▶ [Exercise description] Could you please return each line of the data that has the word "đoán"?

▶ [The data]
* * * * * * *
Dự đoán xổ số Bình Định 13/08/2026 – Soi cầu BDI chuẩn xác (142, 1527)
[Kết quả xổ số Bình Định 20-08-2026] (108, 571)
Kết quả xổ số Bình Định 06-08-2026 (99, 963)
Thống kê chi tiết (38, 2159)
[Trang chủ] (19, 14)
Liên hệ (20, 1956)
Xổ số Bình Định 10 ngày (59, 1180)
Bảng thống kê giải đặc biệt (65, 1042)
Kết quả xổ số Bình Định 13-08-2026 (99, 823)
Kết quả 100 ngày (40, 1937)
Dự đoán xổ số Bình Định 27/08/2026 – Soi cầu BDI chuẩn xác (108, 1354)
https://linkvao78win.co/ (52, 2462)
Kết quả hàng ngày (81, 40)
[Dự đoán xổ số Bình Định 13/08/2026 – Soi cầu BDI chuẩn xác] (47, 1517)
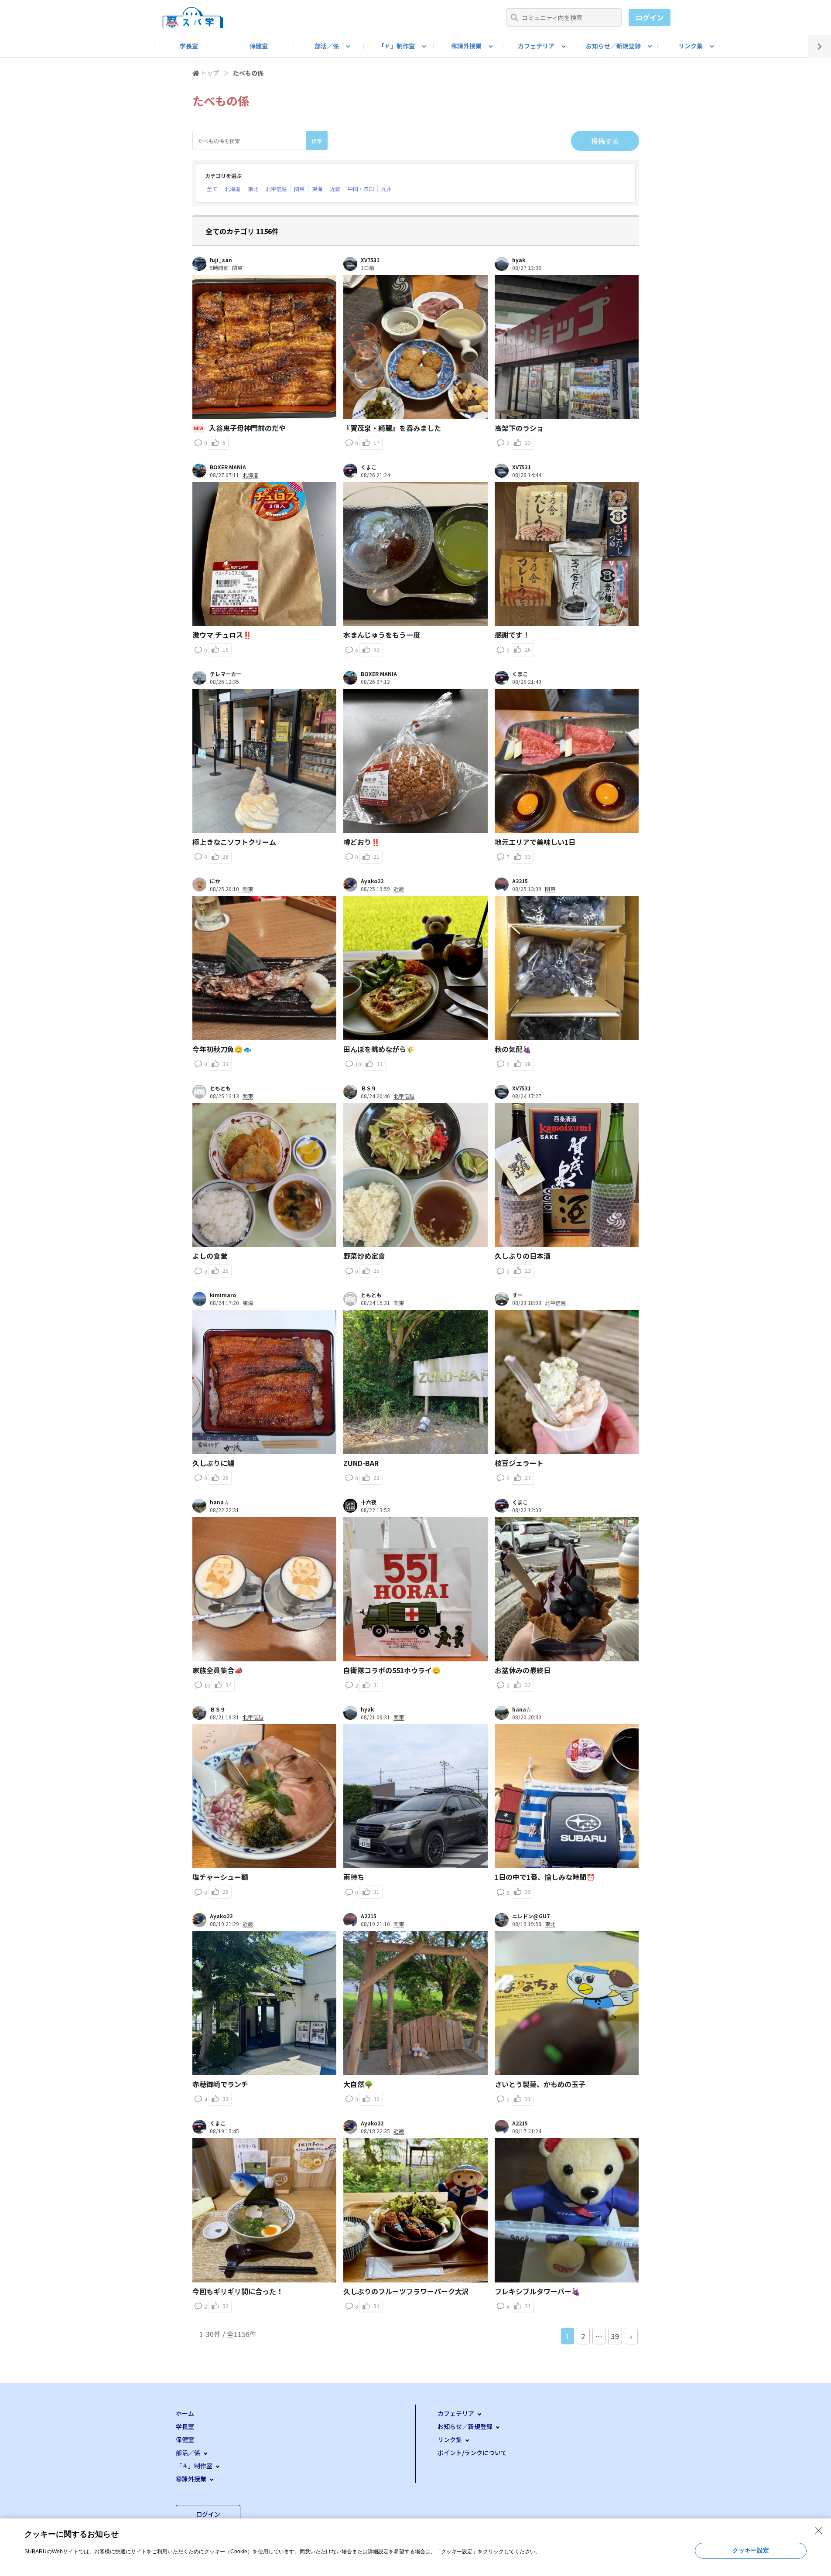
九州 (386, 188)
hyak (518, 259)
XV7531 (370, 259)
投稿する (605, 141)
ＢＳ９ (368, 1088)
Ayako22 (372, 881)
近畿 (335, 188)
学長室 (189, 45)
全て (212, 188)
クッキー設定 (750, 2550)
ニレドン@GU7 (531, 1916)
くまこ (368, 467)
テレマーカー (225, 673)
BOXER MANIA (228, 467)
* * * * * * *
▶ [Your response]
Dự đoán xổ số Bình Định 13/08/2026 – Soi cầu BDI chuẩn xác (142, 1527)
Dự đoán xổ số Bình Định 27/08/2026 – Soi cầu BDI chuẩn xác (108, 1354)
[Dự đoán xổ số Bình Định 13/08/2026 – Soi cầu BDI chuẩn xác] (47, 1517)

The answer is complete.